[Items listed in a dataset]
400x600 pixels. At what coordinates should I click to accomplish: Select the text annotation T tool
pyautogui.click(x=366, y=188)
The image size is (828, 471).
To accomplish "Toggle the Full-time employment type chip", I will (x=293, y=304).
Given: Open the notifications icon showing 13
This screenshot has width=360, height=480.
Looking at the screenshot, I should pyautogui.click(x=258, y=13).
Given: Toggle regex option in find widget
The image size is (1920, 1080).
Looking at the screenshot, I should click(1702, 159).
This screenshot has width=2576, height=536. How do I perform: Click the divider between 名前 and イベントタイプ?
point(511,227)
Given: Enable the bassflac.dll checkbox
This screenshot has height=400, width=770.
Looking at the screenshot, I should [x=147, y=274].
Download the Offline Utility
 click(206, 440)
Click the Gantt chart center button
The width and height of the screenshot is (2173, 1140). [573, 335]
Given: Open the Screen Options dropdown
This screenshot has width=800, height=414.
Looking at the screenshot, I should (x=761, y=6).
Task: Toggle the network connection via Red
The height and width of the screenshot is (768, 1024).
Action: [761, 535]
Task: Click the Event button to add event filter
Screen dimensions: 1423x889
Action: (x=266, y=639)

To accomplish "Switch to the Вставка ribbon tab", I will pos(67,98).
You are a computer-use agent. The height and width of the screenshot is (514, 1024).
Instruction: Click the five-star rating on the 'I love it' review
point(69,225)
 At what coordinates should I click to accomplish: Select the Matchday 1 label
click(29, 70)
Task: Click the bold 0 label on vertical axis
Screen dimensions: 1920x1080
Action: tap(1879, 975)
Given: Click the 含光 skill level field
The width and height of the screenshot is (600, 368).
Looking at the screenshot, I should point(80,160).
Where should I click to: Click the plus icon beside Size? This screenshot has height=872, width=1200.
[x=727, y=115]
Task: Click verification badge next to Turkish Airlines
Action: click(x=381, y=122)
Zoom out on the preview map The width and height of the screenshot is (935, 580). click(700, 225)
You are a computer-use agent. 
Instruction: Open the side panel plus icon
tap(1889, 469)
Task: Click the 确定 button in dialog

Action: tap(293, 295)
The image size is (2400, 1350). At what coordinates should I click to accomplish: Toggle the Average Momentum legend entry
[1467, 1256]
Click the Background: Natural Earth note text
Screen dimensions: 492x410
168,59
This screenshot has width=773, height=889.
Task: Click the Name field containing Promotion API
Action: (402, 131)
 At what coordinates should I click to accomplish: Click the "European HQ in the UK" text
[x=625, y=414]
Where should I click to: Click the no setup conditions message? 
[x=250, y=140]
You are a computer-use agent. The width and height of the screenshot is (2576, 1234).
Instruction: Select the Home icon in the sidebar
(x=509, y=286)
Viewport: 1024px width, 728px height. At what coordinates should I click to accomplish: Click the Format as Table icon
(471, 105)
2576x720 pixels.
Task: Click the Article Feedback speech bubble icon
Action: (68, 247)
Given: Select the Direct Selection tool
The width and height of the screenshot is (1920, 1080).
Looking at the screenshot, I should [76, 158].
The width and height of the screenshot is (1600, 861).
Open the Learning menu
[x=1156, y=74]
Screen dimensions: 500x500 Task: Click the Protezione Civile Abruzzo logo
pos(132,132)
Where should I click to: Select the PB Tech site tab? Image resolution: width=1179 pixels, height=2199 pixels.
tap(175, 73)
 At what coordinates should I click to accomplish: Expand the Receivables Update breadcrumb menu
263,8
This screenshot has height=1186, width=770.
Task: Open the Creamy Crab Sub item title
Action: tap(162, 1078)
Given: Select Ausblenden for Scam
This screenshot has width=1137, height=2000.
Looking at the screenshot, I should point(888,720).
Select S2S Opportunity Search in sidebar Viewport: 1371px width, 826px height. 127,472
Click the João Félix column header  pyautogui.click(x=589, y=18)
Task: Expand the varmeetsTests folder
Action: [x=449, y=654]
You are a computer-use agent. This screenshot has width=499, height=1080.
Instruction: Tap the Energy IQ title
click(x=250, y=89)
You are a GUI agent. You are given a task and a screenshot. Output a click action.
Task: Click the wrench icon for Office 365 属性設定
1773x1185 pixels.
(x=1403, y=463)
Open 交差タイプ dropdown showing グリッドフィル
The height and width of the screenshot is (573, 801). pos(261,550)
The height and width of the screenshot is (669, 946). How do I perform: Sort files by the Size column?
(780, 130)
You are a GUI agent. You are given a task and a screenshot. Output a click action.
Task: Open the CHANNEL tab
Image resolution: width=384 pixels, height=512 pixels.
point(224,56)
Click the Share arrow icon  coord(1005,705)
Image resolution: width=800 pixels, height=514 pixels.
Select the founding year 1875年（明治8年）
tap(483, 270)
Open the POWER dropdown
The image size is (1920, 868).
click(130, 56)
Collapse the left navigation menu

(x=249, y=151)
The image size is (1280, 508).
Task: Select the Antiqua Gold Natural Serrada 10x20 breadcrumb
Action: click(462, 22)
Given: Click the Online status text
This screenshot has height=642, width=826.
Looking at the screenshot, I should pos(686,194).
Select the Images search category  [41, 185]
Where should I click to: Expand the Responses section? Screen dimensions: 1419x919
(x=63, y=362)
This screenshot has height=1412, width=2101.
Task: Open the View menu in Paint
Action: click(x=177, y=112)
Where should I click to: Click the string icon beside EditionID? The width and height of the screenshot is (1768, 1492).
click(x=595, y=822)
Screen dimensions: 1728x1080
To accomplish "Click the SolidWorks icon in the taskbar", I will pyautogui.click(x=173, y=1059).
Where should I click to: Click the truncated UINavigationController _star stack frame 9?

• _The exercise_
Pull out every line of the material above that contains the word "field".

• _Task result_
Given: Click the 含光 skill level field
Task: Click the Name field containing Promotion API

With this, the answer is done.